As an effective bronchodilator, theophylline causes relaxation of bronchial smooth muscle by blocking adenosine receptors. This action decreases airway resistance and increases airflow to the lungs.
Oral theophylline decreases the frequency and severity of asthma attacks and is indicated as maintenance therapy for chronic asthma. This drug's long duration of action in the sustained release form makes it an appropriate medication for patients with nocturnal attacks. Although intravenous theophylline is available, this route is used only in emergencies due to the risk of fatal cardiovascular reactions.
Since this medication causes CNS stimulation, an elevated theophylline blood level between 20-25 mcg/mL may cause insomnia.
A theophylline blood level between 20-25 mcg/mL may cause restlessness. Avoid giving theophylline with caffeine to prevent excess CNS excitation that may exacerbate the restlessness.
Theophylline toxicity, which typically presents with drug plasma levels about 30 mcg/mL, may cause arrhythmias such as ventricular fibrillation. Administering lidocaine (see Picmonic "Lidocaine") may help control severe cardiac dysrhythmias.
Theophylline toxicity, which typically presents with drug plasma levels about 30 mcg/mL, may cause seizures. Administering IV diazepam may help decrease seizure activity.
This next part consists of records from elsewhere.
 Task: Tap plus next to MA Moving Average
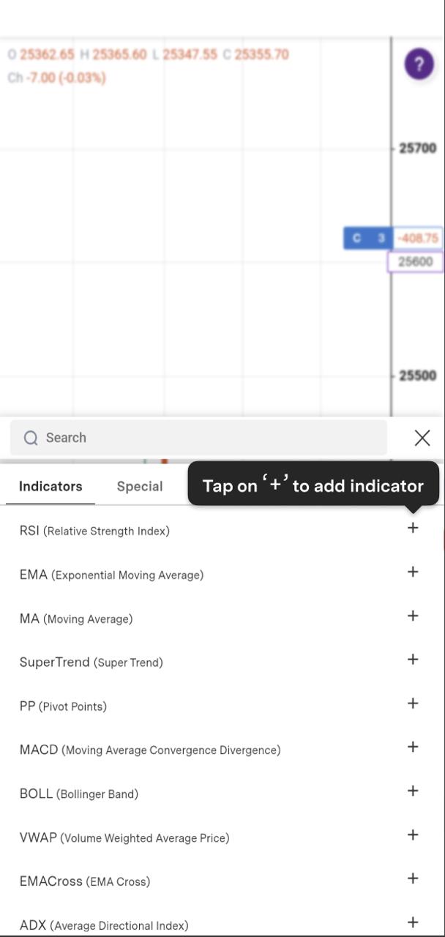click(x=413, y=616)
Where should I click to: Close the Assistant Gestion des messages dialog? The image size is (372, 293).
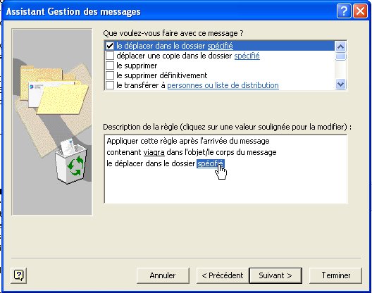(x=360, y=11)
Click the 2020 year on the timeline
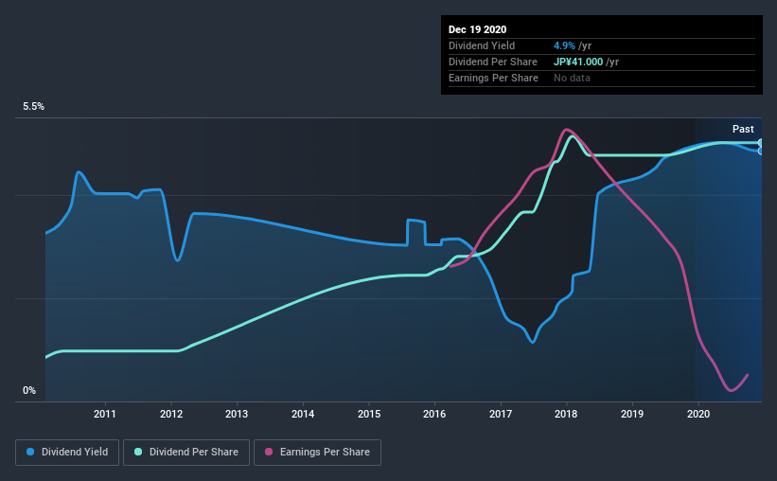The image size is (777, 481). click(x=698, y=414)

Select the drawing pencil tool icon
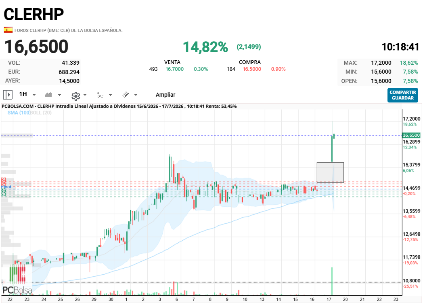click(126, 94)
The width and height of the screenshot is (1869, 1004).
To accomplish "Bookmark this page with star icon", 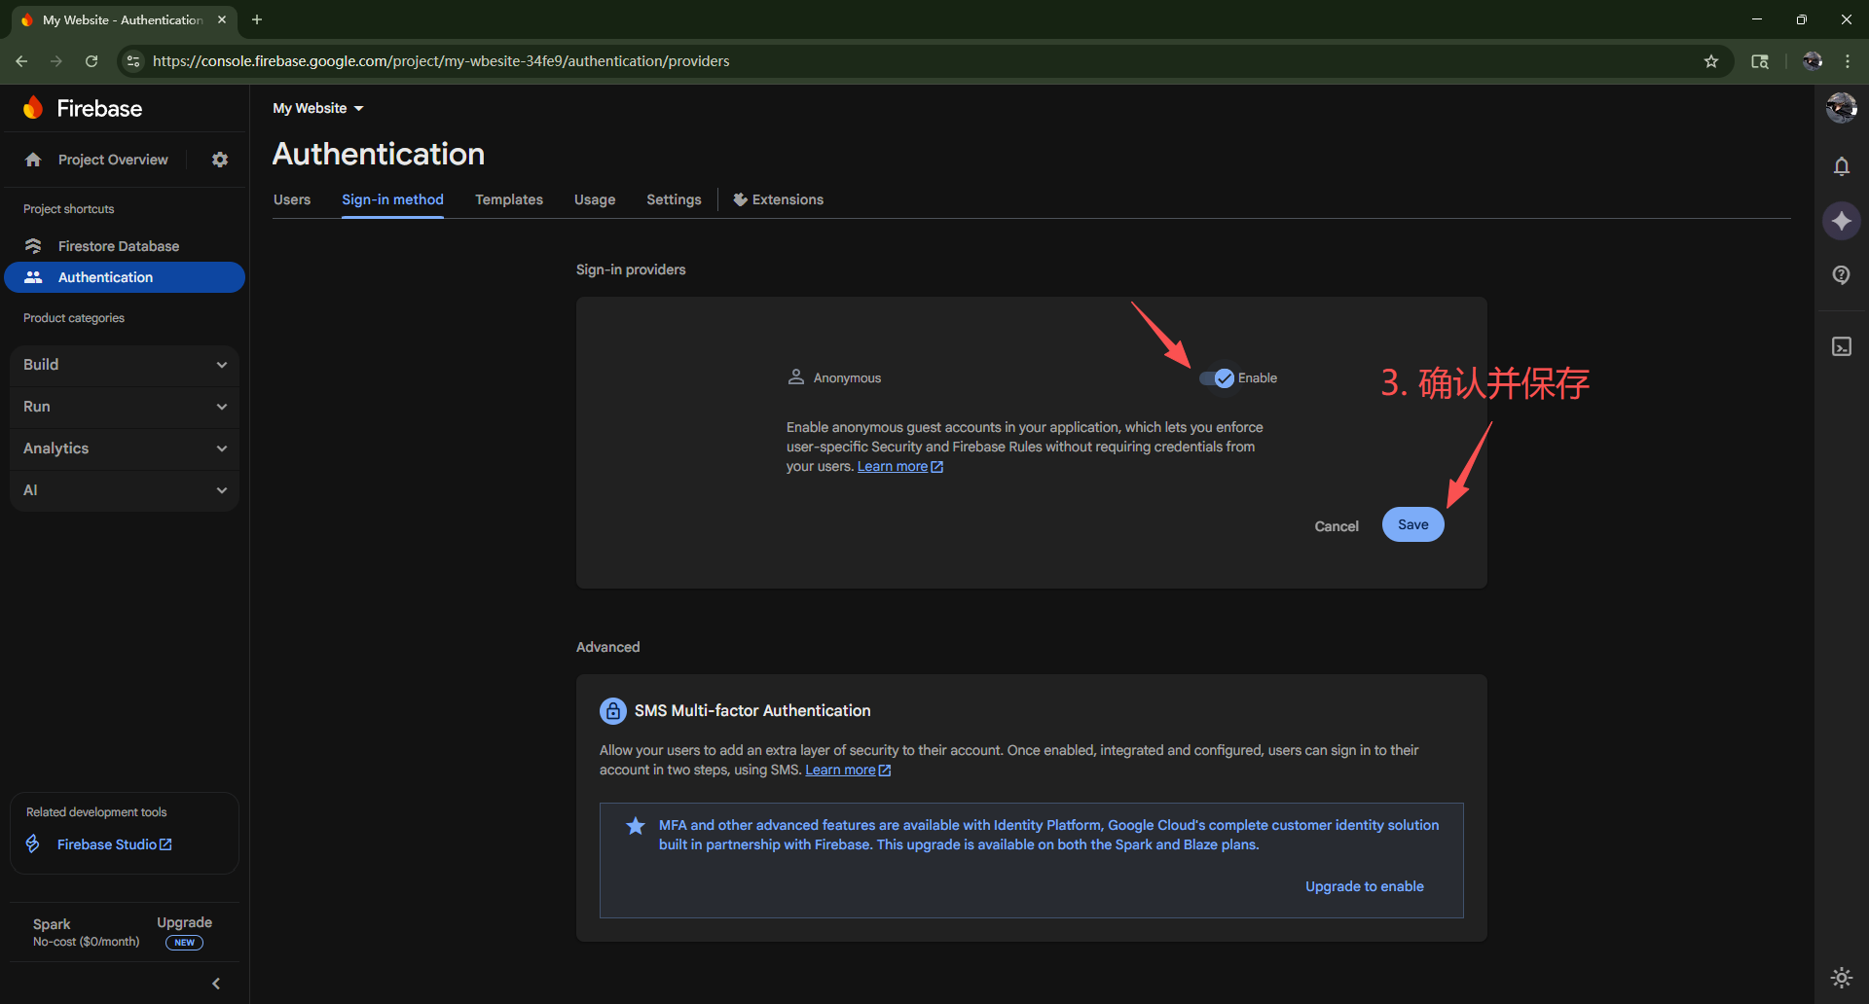I will [1711, 61].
Since theophylline has a narrow therapeutic range, the dosage of this drug must be carefully managed in relation to the patient's plasma levels. If the patient presents with symptoms indicating a mild reaction (i.e., nausea, vomiting, diarrhea, insomnia, and restlessness), the medication should be stopped immediately before more serious symptoms associated with toxicity occur (i.e., ventricular fibrillation, convulsions). Drugs such as phenobarbital, phenytoin, and rifampin decrease the effects of theophylline by inducing hepatic drug-metabolizing enzyme production. Medications such as cimetidine and ciprofloxacin inhibit hepatic function and cause increased theophylline plasma levels.
Monitoring theophylline plasma levels is necessary to ensure therapeutic effects and avoid toxicity. Most patients tolerate theophylline blood levels between 5-15 mcg/mL. Theophylline plasma levels of 20-25 mcg/mL may cause mild reactions, while a blood level above 30 mcg/mL may lead to severe adverse effects.